Granted, Noah Ringer is an actual martial artist, as is Dev Patel, but their talent in their disciplines is not reflected in the images on screen. Some of the choreography might have worked, but Shyamalan has no idea how to shoot action. His camera seems to float around the protagonists and just hang there while they go through whatever little procedure is written in the script. For many of the scenes there isn't any editing to help out either. It's just a single uncut shot, which is slow as hell for what is supposed to be an epic action set piece.

They all end up looking flat and lifeless, just like any of the other scenes. Where's Michael Bay when you need him?

Why is it leaking water? If it leaks water, then shouldn't it get smaller?

"The effects!" you say, "The effects must be good! It had a $150 million budget!"

Nope. I've seen effects like the one above on fan-made YouTube videos. It's disappointing that there aren't more impressive effects in this film, considering the level of action in the source material. There's a scene where Aang is running down a line of Fire Nation soldiers towards the end, and not one of his tricks looks anything close to the awe inspiring moves he has in the show.

Here's another GIF of that scene:

I'm a pretty ballerina!

Not sure where that $150 mil went, but it definitely wasn't to this scene. He looks like he's in a ballet.

During this portion of the show, the situation is pretty desperate and Aang, thinking that all hope is lost, involuntarily goes into the Avatar State (wherein all his past lives lend him their power and take over his body in order to protect it). He basically rampages through the city as a giant water demon, washing the opposing forces away:

Rawr! Argh!

Instead of that awesome sequence, the film has him fight the aforementioned soldiers, and then make a big wave that scares off the navy.

whoo. hoo.

Of all the things that Shyamalan could have chosen to get his cooties all over, why did it have to be this property? Any one who has ever watched the cartoon will tell you that it is one of the best cartoons ever made in any category. Japanese, American, Disney, Pixar, Ghibli: the show is at par or better than them all. The material was there, it just needed a more competent hand.
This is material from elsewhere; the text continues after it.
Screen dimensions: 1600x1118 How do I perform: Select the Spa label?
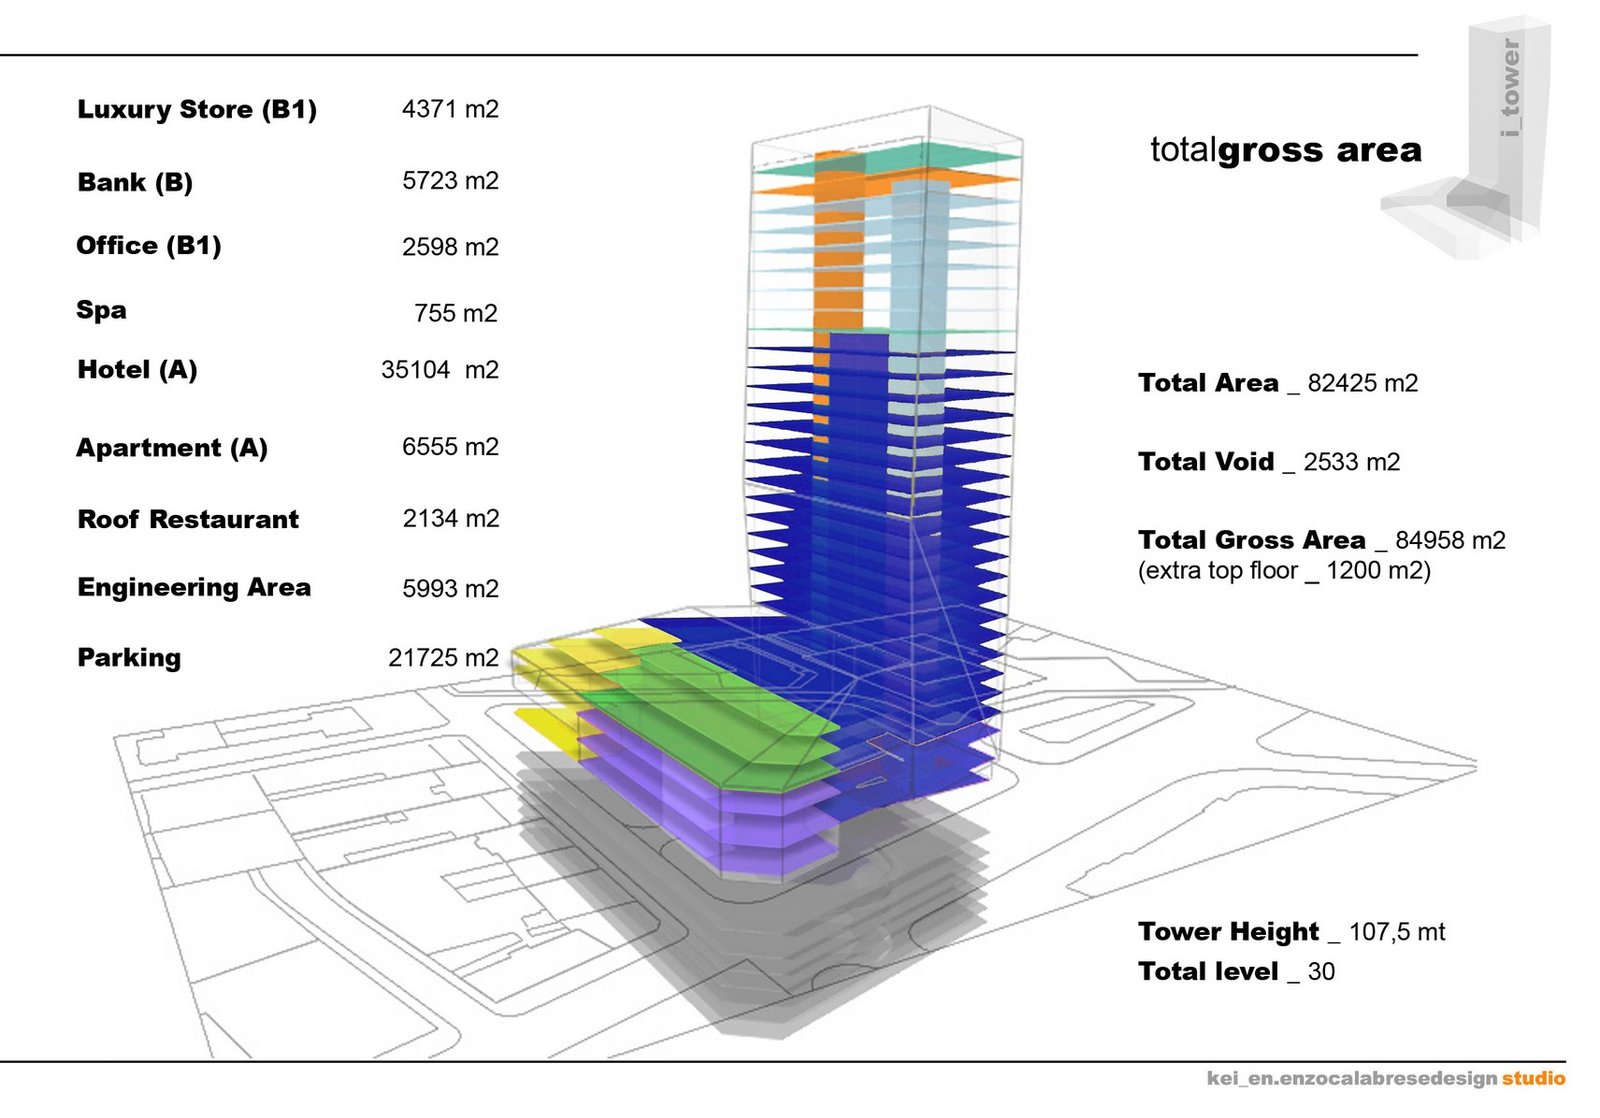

While the original cartoons are still here for people to enjoy, and we in fact got a follow up series with 'The Legend of Korra,' it makes me angry that the movie franchise because of this fuck up of film. To think of all the new fans that could have been brought into the Avatar world if Shyamalan hadn't gone and fielded this piece of shit, and all the ones that were downright turned off of watching the cartoon because of it.

I sometimes hope that when his kids saw this movie (he has said that he made it because they loved the show so much), they looked up and him and said, "What the fuck is this, dad?!"

And what boggles the mind, is that he's not getting any better!

I've seen interviews of him after its release in the States and his response to the criticism afterward is that he doesn't understand why the critics have it out for him. Somehow this stinking fart a movie still managed to make a profit and he manged convinced a studio to give him money to film 'After Earth.' He also convinced Will Smith to play one of the leads.

While no where near as bad as this pile of shit, it's still pretty horrible. 'After Earth' also turned a modest profit when you factor in some the international box office, so we can expect to see more of the same from Shyamalan,

Let's hope he gets tired of writing/directing and goes into producing instead.